TASK INSTRUCTIONS
Whenever a line in the entries includes the word "calendar", copy that line out.

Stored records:
##############################

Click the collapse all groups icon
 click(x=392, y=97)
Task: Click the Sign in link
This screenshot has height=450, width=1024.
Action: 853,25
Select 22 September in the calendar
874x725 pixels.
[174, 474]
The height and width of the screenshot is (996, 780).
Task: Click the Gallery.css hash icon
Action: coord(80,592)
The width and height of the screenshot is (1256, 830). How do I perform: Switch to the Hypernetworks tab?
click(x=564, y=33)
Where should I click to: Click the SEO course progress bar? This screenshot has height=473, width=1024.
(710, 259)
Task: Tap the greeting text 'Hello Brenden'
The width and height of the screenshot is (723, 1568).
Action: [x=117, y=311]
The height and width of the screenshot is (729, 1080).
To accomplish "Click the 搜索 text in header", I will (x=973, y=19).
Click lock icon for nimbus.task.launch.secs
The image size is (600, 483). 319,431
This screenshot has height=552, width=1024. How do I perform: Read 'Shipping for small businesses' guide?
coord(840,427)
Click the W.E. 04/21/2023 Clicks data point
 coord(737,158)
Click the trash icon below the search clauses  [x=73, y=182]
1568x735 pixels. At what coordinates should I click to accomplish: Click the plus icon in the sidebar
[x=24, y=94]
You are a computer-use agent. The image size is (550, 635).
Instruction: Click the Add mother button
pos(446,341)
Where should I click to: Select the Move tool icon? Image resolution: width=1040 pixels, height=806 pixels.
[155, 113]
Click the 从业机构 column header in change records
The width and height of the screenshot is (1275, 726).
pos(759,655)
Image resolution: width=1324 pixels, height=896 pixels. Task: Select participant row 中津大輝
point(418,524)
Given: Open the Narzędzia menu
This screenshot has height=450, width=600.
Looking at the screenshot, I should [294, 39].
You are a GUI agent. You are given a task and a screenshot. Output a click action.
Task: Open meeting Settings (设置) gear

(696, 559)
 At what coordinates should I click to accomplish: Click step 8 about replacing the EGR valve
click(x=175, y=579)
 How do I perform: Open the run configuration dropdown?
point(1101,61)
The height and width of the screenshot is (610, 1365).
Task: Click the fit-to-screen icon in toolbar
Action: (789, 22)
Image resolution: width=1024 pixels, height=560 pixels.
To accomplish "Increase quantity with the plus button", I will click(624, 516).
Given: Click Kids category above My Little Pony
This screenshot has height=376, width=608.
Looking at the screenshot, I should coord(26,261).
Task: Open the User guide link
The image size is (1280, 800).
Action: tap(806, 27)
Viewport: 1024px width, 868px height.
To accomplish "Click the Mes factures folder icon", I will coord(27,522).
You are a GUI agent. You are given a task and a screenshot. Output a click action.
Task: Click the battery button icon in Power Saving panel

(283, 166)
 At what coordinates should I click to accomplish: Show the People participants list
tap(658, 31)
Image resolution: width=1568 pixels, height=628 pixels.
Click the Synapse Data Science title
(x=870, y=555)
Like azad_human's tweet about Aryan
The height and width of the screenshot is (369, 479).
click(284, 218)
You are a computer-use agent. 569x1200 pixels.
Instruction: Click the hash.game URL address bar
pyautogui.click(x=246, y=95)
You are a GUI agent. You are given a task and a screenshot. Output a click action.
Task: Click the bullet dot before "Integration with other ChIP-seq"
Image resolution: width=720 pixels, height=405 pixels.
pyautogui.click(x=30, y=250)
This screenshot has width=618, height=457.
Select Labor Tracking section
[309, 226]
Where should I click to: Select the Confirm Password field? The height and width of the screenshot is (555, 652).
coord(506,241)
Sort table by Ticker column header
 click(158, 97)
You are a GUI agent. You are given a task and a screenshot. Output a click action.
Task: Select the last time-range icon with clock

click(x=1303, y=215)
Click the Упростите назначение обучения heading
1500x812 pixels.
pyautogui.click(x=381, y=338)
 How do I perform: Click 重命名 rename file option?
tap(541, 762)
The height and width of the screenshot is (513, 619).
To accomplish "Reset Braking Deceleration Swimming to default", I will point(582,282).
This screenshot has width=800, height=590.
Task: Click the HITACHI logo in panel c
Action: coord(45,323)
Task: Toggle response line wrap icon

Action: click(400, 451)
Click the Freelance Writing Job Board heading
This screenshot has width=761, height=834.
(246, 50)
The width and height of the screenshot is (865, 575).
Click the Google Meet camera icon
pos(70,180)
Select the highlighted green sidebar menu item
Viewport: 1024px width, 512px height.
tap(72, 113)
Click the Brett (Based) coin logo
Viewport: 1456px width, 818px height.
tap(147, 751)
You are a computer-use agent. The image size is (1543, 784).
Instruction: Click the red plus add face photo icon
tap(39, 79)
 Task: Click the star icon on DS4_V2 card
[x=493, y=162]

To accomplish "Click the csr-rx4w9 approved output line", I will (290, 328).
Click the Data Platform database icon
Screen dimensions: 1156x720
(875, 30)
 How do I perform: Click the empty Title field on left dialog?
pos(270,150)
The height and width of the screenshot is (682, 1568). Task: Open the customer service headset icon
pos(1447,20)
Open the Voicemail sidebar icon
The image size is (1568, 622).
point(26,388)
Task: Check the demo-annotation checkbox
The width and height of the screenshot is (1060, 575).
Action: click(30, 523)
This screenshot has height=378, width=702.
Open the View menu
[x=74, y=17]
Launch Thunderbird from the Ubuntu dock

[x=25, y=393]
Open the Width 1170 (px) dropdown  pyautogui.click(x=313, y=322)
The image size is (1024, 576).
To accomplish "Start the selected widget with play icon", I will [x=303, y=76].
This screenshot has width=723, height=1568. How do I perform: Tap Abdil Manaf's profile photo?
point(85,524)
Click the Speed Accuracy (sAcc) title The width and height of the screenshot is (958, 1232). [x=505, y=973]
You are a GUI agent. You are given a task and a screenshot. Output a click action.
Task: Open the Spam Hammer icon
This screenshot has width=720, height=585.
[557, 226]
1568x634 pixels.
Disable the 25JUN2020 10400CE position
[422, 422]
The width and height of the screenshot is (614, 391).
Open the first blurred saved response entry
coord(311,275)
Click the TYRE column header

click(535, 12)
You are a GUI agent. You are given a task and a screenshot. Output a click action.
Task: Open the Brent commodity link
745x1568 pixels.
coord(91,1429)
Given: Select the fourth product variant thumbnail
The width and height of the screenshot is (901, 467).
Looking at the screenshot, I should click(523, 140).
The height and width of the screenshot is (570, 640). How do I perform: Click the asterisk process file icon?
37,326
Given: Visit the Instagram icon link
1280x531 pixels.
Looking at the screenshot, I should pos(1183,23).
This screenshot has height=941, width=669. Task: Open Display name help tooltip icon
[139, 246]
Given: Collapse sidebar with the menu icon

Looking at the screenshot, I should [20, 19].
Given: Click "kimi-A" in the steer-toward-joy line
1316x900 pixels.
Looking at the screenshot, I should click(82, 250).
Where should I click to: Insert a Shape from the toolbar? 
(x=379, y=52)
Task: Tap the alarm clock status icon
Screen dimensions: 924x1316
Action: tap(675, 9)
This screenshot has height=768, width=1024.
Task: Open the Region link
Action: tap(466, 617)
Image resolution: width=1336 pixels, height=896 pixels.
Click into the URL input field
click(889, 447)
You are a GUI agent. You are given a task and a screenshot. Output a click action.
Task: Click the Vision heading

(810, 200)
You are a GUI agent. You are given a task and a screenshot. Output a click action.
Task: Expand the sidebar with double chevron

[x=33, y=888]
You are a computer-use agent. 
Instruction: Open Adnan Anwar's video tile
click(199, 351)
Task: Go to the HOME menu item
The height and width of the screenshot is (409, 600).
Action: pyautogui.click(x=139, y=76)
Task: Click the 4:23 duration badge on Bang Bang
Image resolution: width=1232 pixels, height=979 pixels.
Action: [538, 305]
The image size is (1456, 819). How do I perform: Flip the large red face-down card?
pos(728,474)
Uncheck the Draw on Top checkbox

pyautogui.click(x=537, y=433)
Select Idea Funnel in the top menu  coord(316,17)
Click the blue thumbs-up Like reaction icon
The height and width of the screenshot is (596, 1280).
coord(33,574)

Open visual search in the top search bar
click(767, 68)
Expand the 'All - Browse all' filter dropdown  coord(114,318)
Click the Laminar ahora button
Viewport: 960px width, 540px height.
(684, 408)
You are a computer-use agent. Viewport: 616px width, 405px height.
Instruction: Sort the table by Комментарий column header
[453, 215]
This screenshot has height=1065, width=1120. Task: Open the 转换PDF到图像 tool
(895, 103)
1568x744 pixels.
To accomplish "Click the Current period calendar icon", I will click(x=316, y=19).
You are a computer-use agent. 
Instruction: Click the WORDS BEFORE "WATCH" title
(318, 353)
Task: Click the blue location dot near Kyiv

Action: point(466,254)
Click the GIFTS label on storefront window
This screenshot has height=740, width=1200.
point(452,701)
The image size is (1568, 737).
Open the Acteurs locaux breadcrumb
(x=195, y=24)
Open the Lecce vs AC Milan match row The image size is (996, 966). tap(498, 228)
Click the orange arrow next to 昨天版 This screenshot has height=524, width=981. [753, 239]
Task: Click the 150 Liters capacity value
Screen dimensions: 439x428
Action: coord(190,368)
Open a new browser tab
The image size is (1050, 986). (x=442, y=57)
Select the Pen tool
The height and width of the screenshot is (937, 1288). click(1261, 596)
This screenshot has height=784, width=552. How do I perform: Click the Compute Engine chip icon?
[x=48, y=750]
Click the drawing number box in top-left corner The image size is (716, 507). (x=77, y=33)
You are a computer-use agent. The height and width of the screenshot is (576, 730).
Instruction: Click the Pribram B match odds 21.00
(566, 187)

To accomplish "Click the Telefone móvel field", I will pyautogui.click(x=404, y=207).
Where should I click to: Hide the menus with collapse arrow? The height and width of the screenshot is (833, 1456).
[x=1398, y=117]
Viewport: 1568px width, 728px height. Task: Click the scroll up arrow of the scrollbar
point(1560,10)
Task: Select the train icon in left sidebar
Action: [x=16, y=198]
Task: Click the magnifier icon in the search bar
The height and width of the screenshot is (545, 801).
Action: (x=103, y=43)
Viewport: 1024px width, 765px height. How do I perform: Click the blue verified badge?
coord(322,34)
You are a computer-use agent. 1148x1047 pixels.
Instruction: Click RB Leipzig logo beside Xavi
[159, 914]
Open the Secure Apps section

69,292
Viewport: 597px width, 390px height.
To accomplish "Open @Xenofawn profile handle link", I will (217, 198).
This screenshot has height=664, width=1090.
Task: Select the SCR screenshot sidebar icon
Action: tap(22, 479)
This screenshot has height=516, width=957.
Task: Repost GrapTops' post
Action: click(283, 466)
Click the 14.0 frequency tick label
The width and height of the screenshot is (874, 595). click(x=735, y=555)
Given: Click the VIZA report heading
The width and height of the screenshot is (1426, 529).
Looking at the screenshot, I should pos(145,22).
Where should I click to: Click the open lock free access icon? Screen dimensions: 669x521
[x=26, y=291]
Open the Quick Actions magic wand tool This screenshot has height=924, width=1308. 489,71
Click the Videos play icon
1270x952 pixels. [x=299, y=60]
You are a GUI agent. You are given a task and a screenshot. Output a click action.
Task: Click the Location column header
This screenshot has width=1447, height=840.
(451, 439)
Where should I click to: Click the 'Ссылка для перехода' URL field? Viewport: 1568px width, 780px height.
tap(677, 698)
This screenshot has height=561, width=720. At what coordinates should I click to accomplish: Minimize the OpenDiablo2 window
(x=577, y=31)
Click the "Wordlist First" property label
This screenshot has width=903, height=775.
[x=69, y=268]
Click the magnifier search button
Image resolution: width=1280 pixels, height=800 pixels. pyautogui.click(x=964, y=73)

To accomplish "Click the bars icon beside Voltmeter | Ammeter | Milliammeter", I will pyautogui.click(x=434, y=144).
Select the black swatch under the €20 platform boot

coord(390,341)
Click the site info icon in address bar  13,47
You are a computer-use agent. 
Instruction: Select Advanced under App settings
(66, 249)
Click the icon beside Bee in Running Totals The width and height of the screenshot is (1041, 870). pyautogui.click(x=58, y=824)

##############################

ANSWER SPACE
Select 22 September in the calendar
To accomplish "Click the Current period calendar icon", I will click(x=316, y=19).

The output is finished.